今日、料理屋、寿司屋、フレンチレストラン、イタリアンレストラン、百貨店、コンビニストア、スーパーマーケット、通販など何処でも扱っていますが、日本人でありますから伝統文化を伝承するため、八十八歳の母が指揮をとり、嫁、娘、孫娘と一緒に伝家の味を作ります。(四家族18人分)

私の役目は、包丁研ぎと基本出汁を引くことです。
出刃義久、本焼きの薄刃、牛刀コスミック鋼團十郎、鎌型日本鋼梅治、かね惣業務用洋包丁、かね惣ペティナイフの6本です。初めの2本以外は毎日使っていますので三日に空けず研いでいます。購入初期に比べかなり包丁の刃が細くなってきました。俎に柄を握っている指が当たるようになると使いずらくなるので御用納めとなります。

◆ 小問 1:
家伝の料理についての文章において、筆者の役目は何とされていますか。
◆ 小問 2:
家伝の料理についての文章を、最後の文の後から書き継いでください。
これらの項目は別の出典から採られたものです。

◆ 表示された項目を探すための記録:
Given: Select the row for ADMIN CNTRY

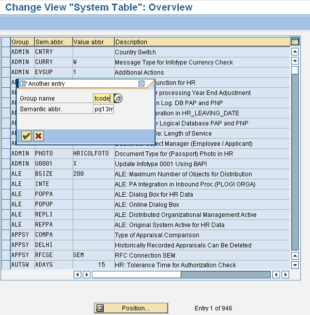Looking at the screenshot, I should [x=6, y=52].
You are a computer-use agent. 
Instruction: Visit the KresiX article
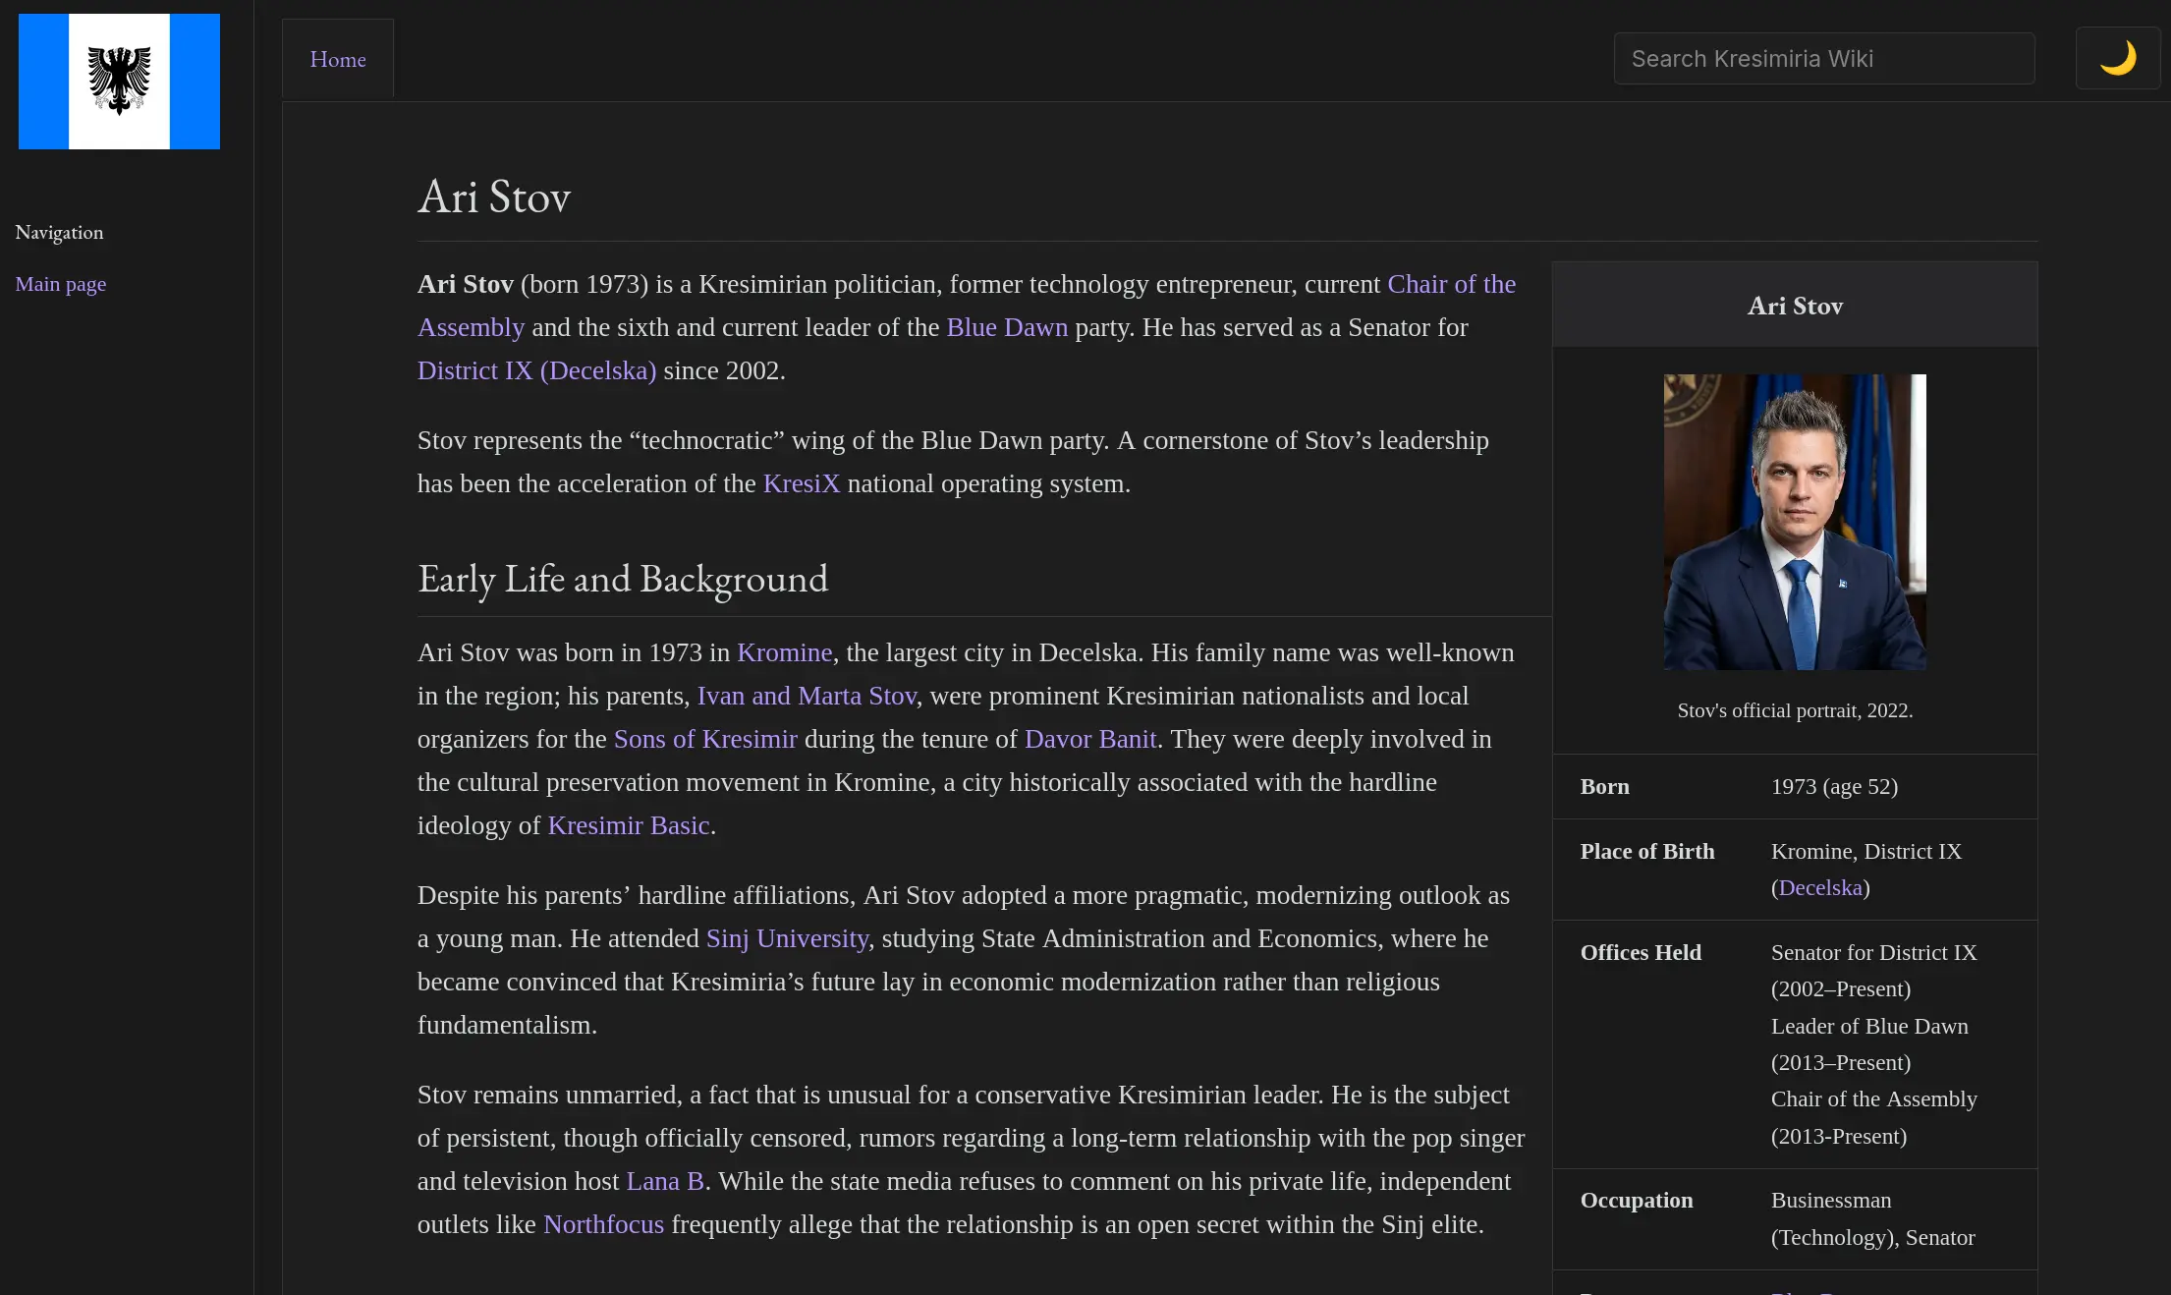tap(802, 482)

◆ 出力 1:
包丁研ぎと基本出汁を引くことです。

◆ 出力 2:
出汁は、10Lぐらい入る大鍋に一杯作ります。香深の昆布、鮪節、鰹節削り節を使い瓢亭の出汁を引く方法に倣い静かに引きます。二番出汁も同時に取りますので1時間以上掛かってしまいますが、出汁の香りが家中に広がり、いよいよお節料理を作り始めるという気構えができます。

黒豆だけは、五日間掛かりますので築地の山本商店から購入した豆を12月26日に水に浸した後、四日間弱火で炊き、甘蜜に二度浸けて大晦日に仕上ります。乾燥状態では真ん丸だった黒豆がラグビーボール状になるのが不思議です。

殆どの食材は、青山の紀ノ国屋で購入し、慈姑、漣痕、八つ頭などは事前に予約を入れておいて型の良いものを確保してもらいます。これらを一種類ずつ目方を量り、出汁と調味料の分量を決め、丁寧に煮〆ていきます。甘過ぎず、素材の甘みと旨みが凝縮している母が自慢の煮〆です。下茹でから味付けまで、火加減に神経を使いますので目が離せません。焦げてしまっては、全てが台無しになってしまいます。

数の子も紀ノ国屋ですが、日頃から鮮魚担当者と仲良くなっておくことで、売り場で型の良いものを選ってもらうことができます。高級食材マーケットといえども日頃のコミュニケーションの大切さを感じます。今年の数の子は例年に増して品質が良く、とても美味しく仕上がりました。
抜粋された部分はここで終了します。